■ To-do list
a) Please list the areas of regulatory best practice named in the regulation excerpt.
b) Rewrite the regulation excerpt from "Regulation should facilitate progress" up to and including "the insurance sector.", replacing "significant" with "substantial" wherever it occurs.

21. Indeed, we would go further and urge
the Government to legislate that all the new authorities will
be guided in their actions and behaviour by core principles of
regulatory best practice, such as these under consideration by
TheCityUK[20]
covering the following areas:
Transparency: regulation should be transparent
and accessible, delivering consistent outcomes;
Proportionality: regulation should balance
necessary controls with scope for innovation. It should be proportionate,
both as to regulatory solutions and as to the varying scales and
types of business, as well as targeted and technologically neutral;
Accountability: responsibility should
be clearly defined, including to whom and for what;
Facilitation: regulation should facilitate
and reinforce the role of financial services as a key enabler
of social and economic development, both domestically and internationally;
Impact Assessment: robust regulatory
impact assessments should become standard and should include assessments
of the cumulative impact of regulatory requirements;
Scope and compliance: before introducing
new regulation, authorities should ensure existing regulation
is being used to its fullest extent;
Convergence: regulation at regional and
national levels should reinforce global convergence, not impede
it and should provide a firm base for businesses from any jurisdiction
to operate globally; and
Competition: market structures should
promote competition and openness to international participants.
Regulation should facilitate progress towards easier market access
and growth in international trade.
(e) Efficient use of resources by the
authorities
22. The new authorities should have regard
to the need to use their resources in the most efficient and economic
way and should not seek to impose disproportionate and inappropriate
levels of regulation on the industry. The insurance industry has
been subject to very significant increases in recent years in
financing the costs of regulation imposed by the FSA (the costs
for the Society of Lloyd's have risen from £1.3 million in
2008-09 to £2.2 million in 2010-11). We would hope that the
new architecture would not lead to yet further significant increases
in fees payable by the insurance sector.
(f) Interaction with the European authorities
23. The vast bulk of insurance regulatory
rules applicable in the UK derive from EU legislation. It is vital
that the UK is effectively represented in the various deliberative
and decision making bodies in the EU which determine the detail
of legally binding financial services regulation. Much greater
consideration must be given to how the proposed new structure
and multiple agencies will interact with the EU to ensure that
the UK has a strong and effective voice in the development of
financial services regulation within the new European Supervisory
Authorities, supervisory colleges and the other European initiatives.

■ Extracted information
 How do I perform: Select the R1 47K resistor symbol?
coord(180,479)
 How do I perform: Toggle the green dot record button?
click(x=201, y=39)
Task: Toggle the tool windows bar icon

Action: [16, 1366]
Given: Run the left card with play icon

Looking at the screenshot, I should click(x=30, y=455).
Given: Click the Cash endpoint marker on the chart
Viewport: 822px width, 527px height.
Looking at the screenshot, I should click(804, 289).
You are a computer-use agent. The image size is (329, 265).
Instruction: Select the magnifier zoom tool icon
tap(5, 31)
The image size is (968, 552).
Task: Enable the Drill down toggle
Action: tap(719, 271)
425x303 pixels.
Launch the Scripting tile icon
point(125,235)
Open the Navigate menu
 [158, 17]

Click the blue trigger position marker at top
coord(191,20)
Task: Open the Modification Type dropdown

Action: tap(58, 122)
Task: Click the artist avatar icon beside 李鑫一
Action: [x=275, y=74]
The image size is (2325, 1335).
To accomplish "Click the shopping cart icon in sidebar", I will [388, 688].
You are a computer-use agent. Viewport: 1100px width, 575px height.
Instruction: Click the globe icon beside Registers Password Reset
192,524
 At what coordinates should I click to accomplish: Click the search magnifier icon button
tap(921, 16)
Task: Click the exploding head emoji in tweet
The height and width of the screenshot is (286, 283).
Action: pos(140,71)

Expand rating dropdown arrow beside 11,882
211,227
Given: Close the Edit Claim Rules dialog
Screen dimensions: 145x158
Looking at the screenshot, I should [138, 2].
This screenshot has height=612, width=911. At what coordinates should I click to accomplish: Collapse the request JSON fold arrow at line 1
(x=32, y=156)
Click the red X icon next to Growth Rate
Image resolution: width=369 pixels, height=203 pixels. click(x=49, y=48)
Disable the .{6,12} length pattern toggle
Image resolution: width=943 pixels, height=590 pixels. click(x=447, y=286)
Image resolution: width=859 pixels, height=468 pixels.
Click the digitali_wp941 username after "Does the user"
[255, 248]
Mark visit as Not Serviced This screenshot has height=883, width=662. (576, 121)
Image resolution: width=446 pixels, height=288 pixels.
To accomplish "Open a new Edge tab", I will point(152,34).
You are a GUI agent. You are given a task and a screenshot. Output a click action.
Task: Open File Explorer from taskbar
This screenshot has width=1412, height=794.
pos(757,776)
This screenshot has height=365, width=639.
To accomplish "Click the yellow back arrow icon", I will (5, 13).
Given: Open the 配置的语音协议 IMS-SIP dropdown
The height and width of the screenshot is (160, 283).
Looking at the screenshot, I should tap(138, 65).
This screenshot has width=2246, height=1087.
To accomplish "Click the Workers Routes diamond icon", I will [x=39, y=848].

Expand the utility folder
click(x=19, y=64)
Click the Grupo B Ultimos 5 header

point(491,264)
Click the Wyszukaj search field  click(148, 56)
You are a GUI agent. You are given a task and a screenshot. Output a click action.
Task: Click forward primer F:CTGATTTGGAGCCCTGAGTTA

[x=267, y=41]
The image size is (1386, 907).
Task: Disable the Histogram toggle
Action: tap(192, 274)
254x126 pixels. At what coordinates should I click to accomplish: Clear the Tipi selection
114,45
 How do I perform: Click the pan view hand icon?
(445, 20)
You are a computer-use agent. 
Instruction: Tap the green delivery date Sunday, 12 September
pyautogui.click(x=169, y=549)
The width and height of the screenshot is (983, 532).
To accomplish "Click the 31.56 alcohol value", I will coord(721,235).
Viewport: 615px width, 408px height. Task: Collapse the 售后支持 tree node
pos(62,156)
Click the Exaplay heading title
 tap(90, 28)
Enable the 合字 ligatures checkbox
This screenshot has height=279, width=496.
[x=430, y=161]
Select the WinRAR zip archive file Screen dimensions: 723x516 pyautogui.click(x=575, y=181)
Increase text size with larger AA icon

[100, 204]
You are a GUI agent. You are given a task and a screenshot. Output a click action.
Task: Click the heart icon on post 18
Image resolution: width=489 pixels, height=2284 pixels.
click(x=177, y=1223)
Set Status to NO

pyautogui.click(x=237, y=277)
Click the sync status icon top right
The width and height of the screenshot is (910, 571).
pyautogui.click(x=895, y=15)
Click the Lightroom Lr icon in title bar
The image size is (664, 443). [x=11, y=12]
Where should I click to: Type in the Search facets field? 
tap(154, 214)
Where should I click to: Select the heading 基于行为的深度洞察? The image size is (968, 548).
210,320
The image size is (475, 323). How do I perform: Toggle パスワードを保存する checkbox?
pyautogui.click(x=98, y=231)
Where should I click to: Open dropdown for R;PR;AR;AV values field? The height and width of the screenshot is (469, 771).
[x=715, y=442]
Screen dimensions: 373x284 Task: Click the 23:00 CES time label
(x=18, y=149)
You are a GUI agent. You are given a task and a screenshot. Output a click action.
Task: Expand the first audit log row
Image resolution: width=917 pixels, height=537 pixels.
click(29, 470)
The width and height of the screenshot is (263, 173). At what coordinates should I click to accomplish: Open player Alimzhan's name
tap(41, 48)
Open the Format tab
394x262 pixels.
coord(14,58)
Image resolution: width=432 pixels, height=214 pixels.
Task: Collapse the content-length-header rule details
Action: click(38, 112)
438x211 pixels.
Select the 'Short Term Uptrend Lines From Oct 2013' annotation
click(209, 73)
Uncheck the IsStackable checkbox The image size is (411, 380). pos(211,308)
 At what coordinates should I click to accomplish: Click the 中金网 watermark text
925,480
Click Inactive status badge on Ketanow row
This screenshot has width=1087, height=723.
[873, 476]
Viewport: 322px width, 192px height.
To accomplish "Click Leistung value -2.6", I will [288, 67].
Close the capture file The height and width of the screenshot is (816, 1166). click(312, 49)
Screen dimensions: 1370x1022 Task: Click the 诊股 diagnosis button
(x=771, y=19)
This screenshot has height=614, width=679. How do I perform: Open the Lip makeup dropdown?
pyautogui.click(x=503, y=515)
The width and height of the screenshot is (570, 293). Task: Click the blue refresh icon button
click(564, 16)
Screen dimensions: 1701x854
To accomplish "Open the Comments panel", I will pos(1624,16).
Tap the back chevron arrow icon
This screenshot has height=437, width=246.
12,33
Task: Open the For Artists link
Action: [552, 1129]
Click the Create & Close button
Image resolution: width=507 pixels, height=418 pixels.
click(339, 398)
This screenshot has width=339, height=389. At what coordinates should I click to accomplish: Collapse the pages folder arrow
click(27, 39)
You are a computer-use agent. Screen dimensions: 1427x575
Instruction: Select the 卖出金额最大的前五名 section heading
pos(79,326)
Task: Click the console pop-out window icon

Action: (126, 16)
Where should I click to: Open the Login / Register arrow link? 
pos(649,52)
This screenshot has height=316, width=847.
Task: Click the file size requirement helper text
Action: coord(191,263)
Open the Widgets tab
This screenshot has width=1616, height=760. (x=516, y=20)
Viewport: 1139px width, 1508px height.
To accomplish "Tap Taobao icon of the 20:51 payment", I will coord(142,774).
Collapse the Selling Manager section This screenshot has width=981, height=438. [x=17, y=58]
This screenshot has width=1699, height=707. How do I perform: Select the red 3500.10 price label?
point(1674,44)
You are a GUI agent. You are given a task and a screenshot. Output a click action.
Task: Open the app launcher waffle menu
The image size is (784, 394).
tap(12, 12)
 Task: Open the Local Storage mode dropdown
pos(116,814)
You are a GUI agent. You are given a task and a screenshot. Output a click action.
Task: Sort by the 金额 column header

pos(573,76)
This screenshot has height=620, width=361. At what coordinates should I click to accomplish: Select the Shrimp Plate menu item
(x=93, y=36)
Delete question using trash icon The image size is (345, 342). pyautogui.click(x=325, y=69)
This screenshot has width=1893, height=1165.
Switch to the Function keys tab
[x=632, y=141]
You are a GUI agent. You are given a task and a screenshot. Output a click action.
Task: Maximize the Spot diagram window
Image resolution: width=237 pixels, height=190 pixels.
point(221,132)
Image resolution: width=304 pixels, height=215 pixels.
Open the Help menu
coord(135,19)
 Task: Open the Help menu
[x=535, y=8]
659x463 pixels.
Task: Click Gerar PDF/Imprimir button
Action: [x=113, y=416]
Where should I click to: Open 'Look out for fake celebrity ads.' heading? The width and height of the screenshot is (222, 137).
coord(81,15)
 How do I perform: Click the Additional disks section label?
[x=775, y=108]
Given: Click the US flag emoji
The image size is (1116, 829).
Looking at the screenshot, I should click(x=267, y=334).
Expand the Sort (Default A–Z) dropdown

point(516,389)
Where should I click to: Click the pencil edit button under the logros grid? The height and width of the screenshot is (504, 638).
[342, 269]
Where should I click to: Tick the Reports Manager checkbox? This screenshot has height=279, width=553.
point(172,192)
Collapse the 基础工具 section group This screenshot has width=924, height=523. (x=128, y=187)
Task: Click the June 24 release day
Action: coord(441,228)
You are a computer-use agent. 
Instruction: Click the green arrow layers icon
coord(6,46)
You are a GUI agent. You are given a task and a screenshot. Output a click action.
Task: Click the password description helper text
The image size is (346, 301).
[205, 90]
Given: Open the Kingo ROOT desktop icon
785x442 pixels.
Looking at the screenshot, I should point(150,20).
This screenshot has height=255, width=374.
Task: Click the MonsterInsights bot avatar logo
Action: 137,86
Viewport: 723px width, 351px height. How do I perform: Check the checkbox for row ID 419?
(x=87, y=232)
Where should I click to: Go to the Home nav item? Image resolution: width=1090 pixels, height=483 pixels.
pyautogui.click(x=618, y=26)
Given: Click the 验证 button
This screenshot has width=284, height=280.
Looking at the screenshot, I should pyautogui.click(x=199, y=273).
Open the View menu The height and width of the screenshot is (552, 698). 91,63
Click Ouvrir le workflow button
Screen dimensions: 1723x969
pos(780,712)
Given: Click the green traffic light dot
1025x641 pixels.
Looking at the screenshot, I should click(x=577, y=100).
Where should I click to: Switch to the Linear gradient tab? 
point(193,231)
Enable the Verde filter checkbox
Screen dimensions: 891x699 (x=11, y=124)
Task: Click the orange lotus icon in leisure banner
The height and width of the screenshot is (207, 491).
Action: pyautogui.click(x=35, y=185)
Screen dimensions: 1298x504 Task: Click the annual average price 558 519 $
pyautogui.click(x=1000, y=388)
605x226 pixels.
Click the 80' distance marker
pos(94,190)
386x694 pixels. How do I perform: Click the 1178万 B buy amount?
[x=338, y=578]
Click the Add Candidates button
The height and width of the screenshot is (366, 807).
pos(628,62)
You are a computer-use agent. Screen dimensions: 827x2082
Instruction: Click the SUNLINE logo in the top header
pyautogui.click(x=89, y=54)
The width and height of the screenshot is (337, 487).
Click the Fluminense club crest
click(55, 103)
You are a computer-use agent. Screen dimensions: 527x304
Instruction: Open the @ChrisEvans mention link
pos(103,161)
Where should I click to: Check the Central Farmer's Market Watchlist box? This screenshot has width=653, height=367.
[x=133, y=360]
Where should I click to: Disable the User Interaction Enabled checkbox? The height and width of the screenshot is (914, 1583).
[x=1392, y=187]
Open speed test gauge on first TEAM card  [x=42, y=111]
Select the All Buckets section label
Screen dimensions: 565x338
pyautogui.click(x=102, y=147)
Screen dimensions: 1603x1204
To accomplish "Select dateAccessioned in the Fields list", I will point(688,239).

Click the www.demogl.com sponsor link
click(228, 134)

■ Final results
a) Transparency, Proportionality, Accountability, Facilitation, Impact Assessment, Scope and compliance, Convergence, Competition

b)
Regulation should facilitate progress towards easier market access
and growth in international trade.
(e) Efficient use of resources by the
authorities
22. The new authorities should have regard
to the need to use their resources in the most efficient and economic
way and should not seek to impose disproportionate and inappropriate
levels of regulation on the industry. The insurance industry has
been subject to very substantial increases in recent years in
financing the costs of regulation imposed by the FSA (the costs
for the Society of Lloyd's have risen from £1.3 million in
2008-09 to £2.2 million in 2010-11). We would hope that the
new architecture would not lead to yet further substantial increases
in fees payable by the insurance sector.